**Exercise requirements:**
A - Do these statements agree with the text on smart needles? (i) In brachytherapy, radioactive seeds go into the prostate through needles. (ii) Current needles can tell tumor apart from normal tissue. (iii) Smart needles must stay straight the whole time. For each, answer yes or no and quote the deciding words.
B - Rewrite the part of the text on smart needles that begins at the words "So a smart needle" and stops after "then become straight.", putting "cancerous tissue" in place of "tumor".

So there are a number of therapies for the treatment of prostate cancer where you’re
inserting needles into the prostate. A common example might be brachytherapy, where needles
are put into the prostate and then radioactive seeds are then inserted through these needles,
or you’re trying to biopsy a particular part of the prostate. So one of the limitations
with current needles is they don’t discriminate between tumor and normal tissue and there’s
no ability to really steer the needle.
So a smart needle can sense the tissue, can sense the difference between normal prostate
and tumor, and most needles are straight, that’s a good thing, but these needles are
actually smart and you can have them bend around and curve, and then become straight.
So they have the ability, with special properties to sense where they are, as well as be able
to direct themselves to particular places where you might want to deliver some sort
of therapy.

**Data shown:**
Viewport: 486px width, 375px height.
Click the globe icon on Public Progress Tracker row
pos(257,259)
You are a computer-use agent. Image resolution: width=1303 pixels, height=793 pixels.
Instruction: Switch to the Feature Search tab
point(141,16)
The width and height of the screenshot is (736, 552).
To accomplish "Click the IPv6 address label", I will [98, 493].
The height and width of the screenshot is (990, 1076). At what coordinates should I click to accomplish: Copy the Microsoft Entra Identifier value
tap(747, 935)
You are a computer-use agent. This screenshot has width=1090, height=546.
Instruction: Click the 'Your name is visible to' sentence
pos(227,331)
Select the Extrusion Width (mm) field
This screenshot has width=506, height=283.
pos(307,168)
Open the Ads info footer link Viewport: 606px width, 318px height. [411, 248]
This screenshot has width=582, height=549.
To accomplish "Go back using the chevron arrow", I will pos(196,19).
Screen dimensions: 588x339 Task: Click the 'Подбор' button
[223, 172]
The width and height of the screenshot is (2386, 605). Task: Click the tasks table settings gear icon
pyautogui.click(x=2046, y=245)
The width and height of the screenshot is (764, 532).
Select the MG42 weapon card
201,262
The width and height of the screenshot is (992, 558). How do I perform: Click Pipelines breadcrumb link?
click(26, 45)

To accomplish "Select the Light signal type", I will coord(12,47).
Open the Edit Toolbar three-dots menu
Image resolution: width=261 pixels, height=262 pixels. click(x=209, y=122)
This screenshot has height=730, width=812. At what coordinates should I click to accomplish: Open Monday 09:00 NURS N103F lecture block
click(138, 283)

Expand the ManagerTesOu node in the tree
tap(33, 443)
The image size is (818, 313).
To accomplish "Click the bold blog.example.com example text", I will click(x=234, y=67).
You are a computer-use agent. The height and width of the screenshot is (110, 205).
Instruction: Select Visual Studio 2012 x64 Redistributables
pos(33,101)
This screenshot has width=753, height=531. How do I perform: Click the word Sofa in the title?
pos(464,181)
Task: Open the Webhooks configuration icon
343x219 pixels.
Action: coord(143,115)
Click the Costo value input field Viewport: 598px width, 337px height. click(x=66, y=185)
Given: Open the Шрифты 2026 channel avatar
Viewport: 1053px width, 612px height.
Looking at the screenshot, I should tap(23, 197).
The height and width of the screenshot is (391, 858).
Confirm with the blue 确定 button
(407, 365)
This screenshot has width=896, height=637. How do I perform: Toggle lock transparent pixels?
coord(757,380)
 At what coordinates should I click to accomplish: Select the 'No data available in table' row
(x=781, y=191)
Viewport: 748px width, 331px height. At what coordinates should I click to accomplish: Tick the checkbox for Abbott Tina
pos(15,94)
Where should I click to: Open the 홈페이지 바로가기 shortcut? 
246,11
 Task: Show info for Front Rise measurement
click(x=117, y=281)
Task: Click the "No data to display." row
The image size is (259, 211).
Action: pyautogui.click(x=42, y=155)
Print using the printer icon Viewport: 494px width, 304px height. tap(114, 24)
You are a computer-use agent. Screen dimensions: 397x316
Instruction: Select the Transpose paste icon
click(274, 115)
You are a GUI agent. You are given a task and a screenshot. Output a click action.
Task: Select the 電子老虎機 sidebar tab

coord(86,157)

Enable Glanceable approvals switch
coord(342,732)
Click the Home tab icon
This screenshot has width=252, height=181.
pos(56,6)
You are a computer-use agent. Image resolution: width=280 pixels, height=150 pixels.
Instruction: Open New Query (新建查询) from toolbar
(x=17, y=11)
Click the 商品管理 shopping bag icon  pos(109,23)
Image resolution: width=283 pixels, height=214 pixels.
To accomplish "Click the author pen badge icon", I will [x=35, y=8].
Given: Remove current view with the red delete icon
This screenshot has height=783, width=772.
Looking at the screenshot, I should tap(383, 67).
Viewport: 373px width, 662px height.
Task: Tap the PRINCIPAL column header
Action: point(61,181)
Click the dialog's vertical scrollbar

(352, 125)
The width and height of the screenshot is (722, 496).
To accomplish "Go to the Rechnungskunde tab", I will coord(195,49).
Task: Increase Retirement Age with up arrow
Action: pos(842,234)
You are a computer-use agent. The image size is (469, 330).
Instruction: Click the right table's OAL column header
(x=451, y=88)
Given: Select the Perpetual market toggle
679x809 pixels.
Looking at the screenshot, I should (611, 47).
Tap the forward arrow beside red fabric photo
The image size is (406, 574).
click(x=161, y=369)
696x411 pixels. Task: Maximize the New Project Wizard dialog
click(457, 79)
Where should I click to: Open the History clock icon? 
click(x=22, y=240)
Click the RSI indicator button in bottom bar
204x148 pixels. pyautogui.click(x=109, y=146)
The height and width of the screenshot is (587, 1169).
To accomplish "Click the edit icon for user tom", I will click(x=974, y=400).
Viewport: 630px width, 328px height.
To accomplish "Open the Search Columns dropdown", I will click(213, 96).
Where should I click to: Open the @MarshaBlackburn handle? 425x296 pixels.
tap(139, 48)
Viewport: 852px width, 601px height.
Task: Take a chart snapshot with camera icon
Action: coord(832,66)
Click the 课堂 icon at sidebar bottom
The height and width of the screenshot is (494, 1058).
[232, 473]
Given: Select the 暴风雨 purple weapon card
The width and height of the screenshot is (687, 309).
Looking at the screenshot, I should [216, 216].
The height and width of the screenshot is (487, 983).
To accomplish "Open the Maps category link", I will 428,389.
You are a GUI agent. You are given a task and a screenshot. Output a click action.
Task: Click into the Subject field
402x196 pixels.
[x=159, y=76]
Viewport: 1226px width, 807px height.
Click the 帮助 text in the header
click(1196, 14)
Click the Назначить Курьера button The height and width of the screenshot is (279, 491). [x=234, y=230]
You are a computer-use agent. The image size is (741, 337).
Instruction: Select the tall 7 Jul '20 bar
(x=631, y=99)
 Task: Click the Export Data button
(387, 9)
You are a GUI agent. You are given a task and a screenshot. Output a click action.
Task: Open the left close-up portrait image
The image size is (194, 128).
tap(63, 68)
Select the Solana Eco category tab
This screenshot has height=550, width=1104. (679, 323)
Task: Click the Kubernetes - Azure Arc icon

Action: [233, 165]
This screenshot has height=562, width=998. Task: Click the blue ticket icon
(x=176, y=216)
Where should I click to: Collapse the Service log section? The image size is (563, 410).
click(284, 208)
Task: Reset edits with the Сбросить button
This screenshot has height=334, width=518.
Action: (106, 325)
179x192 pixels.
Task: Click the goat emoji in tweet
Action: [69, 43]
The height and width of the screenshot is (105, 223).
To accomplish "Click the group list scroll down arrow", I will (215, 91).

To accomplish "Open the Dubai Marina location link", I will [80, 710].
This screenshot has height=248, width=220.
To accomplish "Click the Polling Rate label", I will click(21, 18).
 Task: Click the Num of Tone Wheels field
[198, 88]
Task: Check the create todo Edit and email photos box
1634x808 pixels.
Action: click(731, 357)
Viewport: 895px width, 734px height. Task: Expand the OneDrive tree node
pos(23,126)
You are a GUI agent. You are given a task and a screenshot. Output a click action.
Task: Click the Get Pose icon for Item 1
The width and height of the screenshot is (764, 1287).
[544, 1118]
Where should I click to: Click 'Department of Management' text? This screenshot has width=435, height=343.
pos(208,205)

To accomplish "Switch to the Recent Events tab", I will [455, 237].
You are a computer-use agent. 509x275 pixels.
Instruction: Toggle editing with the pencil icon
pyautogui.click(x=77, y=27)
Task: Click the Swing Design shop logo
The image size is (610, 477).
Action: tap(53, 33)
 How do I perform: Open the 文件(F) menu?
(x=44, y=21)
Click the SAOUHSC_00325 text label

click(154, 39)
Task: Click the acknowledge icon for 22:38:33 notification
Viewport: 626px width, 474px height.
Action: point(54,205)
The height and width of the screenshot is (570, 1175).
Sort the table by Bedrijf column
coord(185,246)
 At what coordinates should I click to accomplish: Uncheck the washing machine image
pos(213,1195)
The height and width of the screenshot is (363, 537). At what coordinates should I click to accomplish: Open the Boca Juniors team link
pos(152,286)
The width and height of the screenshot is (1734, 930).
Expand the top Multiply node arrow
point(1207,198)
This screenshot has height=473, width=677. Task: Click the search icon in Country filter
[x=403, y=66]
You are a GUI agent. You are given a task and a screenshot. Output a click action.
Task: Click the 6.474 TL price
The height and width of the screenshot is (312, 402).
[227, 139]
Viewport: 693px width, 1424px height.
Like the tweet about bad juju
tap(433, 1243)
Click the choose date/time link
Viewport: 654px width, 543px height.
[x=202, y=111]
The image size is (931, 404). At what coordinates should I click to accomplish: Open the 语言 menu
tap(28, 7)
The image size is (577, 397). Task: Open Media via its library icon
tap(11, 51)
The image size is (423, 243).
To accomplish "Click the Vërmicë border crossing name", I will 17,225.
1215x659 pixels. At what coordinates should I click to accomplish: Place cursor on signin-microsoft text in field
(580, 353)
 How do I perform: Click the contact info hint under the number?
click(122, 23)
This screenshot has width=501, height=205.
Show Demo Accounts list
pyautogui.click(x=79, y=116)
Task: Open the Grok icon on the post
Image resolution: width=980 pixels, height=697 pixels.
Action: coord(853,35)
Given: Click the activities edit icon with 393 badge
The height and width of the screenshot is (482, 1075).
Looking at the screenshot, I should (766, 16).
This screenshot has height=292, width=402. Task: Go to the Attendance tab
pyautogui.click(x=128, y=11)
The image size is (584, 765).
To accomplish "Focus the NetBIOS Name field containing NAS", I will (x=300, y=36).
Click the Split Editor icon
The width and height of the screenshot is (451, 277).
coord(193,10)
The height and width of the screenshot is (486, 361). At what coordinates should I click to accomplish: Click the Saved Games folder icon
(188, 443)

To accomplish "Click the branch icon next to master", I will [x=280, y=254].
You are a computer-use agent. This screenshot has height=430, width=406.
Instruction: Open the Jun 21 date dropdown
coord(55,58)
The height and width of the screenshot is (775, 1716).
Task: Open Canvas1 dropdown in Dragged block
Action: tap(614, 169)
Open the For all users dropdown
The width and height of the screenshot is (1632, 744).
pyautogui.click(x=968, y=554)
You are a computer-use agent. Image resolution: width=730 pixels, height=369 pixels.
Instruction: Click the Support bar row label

**Exercise answers:**
A -
(i) Yes: "radioactive seeds are then inserted through these needles"
(ii) No: "they don’t discriminate between tumor and normal tissue"
(iii) No: "you can have them bend around and curve, and then become straight"

B -
So a smart needle can sense the tissue, can sense the difference between normal prostate
and cancerous tissue, and most needles are straight, that’s a good thing, but these needles are
actually smart and you can have them bend around and curve, and then become straight.